**Action item:**
Every line of the data is to be output verbatim.

Items listed in a dataset
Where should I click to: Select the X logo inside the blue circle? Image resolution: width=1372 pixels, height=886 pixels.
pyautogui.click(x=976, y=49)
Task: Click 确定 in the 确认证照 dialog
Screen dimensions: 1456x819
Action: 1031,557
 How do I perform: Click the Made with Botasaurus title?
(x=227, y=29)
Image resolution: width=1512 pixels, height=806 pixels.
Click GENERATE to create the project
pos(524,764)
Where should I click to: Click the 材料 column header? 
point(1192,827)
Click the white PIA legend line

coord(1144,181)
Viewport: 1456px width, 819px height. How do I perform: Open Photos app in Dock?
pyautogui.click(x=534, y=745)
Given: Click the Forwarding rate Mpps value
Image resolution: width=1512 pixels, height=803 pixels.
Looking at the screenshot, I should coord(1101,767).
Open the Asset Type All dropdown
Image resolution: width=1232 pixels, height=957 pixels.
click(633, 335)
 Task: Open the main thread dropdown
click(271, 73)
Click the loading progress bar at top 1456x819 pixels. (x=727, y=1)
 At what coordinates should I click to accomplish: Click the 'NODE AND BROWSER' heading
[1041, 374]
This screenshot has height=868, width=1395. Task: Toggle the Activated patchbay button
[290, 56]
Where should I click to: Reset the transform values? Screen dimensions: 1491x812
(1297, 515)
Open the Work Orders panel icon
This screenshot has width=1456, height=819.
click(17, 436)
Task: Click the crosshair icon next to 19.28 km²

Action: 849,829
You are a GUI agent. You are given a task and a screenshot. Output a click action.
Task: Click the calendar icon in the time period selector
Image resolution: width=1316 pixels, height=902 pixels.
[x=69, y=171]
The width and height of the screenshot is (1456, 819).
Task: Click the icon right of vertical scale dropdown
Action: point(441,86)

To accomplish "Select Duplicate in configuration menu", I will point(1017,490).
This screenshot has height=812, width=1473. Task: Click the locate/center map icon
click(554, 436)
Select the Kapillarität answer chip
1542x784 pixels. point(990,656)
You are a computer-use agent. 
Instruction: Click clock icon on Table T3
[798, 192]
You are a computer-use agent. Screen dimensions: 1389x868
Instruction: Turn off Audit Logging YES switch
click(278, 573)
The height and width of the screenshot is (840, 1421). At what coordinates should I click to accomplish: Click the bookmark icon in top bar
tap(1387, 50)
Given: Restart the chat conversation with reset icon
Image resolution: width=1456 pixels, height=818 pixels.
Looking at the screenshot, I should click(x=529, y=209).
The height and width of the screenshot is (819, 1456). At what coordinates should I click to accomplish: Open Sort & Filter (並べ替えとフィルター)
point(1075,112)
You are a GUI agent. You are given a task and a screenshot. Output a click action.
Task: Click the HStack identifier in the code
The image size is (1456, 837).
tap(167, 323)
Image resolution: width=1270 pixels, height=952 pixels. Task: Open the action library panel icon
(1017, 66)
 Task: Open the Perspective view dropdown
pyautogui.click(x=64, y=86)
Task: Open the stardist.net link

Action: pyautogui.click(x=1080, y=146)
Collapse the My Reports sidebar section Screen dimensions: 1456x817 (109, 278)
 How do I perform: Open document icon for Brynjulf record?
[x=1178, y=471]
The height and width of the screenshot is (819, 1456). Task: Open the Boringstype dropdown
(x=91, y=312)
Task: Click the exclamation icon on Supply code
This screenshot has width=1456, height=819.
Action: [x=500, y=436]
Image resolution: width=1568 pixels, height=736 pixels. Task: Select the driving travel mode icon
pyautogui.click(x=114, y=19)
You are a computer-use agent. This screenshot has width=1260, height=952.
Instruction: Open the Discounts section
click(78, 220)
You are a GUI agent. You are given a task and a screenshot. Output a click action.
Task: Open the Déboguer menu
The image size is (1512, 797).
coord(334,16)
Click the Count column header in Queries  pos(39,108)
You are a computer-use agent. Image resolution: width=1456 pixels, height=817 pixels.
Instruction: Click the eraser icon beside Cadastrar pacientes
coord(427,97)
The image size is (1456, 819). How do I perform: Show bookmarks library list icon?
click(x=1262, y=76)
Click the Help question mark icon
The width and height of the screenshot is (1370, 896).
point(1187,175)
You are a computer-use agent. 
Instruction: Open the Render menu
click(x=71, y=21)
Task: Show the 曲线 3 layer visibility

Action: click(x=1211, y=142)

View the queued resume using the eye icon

**Response to this exercise:**
Where should I click to: Select the X logo inside the blue circle? Image resolution: width=1372 pixels, height=886 pixels.
pyautogui.click(x=976, y=49)
Task: Click 确定 in the 确认证照 dialog
Screen dimensions: 1456x819
Action: 1031,557
 How do I perform: Click the Made with Botasaurus title?
(x=227, y=29)
Image resolution: width=1512 pixels, height=806 pixels.
Click GENERATE to create the project
pos(524,764)
Where should I click to: Click the 材料 column header? 
point(1192,827)
Click the white PIA legend line

coord(1144,181)
Viewport: 1456px width, 819px height. How do I perform: Open Photos app in Dock?
pyautogui.click(x=534, y=745)
Given: Click the Forwarding rate Mpps value
Image resolution: width=1512 pixels, height=803 pixels.
Looking at the screenshot, I should coord(1101,767).
Open the Asset Type All dropdown
Image resolution: width=1232 pixels, height=957 pixels.
click(633, 335)
 Task: Open the main thread dropdown
click(271, 73)
Click the loading progress bar at top 1456x819 pixels. (x=727, y=1)
 At what coordinates should I click to accomplish: Click the 'NODE AND BROWSER' heading
[1041, 374]
This screenshot has height=868, width=1395. Task: Toggle the Activated patchbay button
[290, 56]
Where should I click to: Reset the transform values? Screen dimensions: 1491x812
(1297, 515)
Open the Work Orders panel icon
This screenshot has width=1456, height=819.
click(17, 436)
Task: Click the crosshair icon next to 19.28 km²

Action: 849,829
You are a GUI agent. You are given a task and a screenshot. Output a click action.
Task: Click the calendar icon in the time period selector
Image resolution: width=1316 pixels, height=902 pixels.
[x=69, y=171]
The width and height of the screenshot is (1456, 819).
Task: Click the icon right of vertical scale dropdown
Action: point(441,86)

To accomplish "Select Duplicate in configuration menu", I will point(1017,490).
This screenshot has height=812, width=1473. Task: Click the locate/center map icon
click(554, 436)
Select the Kapillarität answer chip
1542x784 pixels. point(990,656)
You are a computer-use agent. 
Instruction: Click clock icon on Table T3
[798, 192]
You are a computer-use agent. Screen dimensions: 1389x868
Instruction: Turn off Audit Logging YES switch
click(278, 573)
The height and width of the screenshot is (840, 1421). At what coordinates should I click to accomplish: Click the bookmark icon in top bar
tap(1387, 50)
Given: Restart the chat conversation with reset icon
Image resolution: width=1456 pixels, height=818 pixels.
Looking at the screenshot, I should click(x=529, y=209).
The height and width of the screenshot is (819, 1456). At what coordinates should I click to accomplish: Open Sort & Filter (並べ替えとフィルター)
point(1075,112)
You are a GUI agent. You are given a task and a screenshot. Output a click action.
Task: Click the HStack identifier in the code
The image size is (1456, 837).
tap(167, 323)
Image resolution: width=1270 pixels, height=952 pixels. Task: Open the action library panel icon
(1017, 66)
 Task: Open the Perspective view dropdown
pyautogui.click(x=64, y=86)
Task: Open the stardist.net link

Action: pyautogui.click(x=1080, y=146)
Collapse the My Reports sidebar section Screen dimensions: 1456x817 (109, 278)
 How do I perform: Open document icon for Brynjulf record?
[x=1178, y=471]
The height and width of the screenshot is (819, 1456). Task: Open the Boringstype dropdown
(x=91, y=312)
Task: Click the exclamation icon on Supply code
This screenshot has width=1456, height=819.
Action: [x=500, y=436]
Image resolution: width=1568 pixels, height=736 pixels. Task: Select the driving travel mode icon
pyautogui.click(x=114, y=19)
You are a computer-use agent. This screenshot has width=1260, height=952.
Instruction: Open the Discounts section
click(78, 220)
You are a GUI agent. You are given a task and a screenshot. Output a click action.
Task: Open the Déboguer menu
The image size is (1512, 797).
coord(334,16)
Click the Count column header in Queries  pos(39,108)
You are a computer-use agent. Image resolution: width=1456 pixels, height=817 pixels.
Instruction: Click the eraser icon beside Cadastrar pacientes
coord(427,97)
The image size is (1456, 819). How do I perform: Show bookmarks library list icon?
click(x=1262, y=76)
Click the Help question mark icon
The width and height of the screenshot is (1370, 896).
point(1187,175)
You are a computer-use agent. 
Instruction: Open the Render menu
click(x=71, y=21)
Task: Show the 曲线 3 layer visibility

Action: click(x=1211, y=142)

View the queued resume using the eye icon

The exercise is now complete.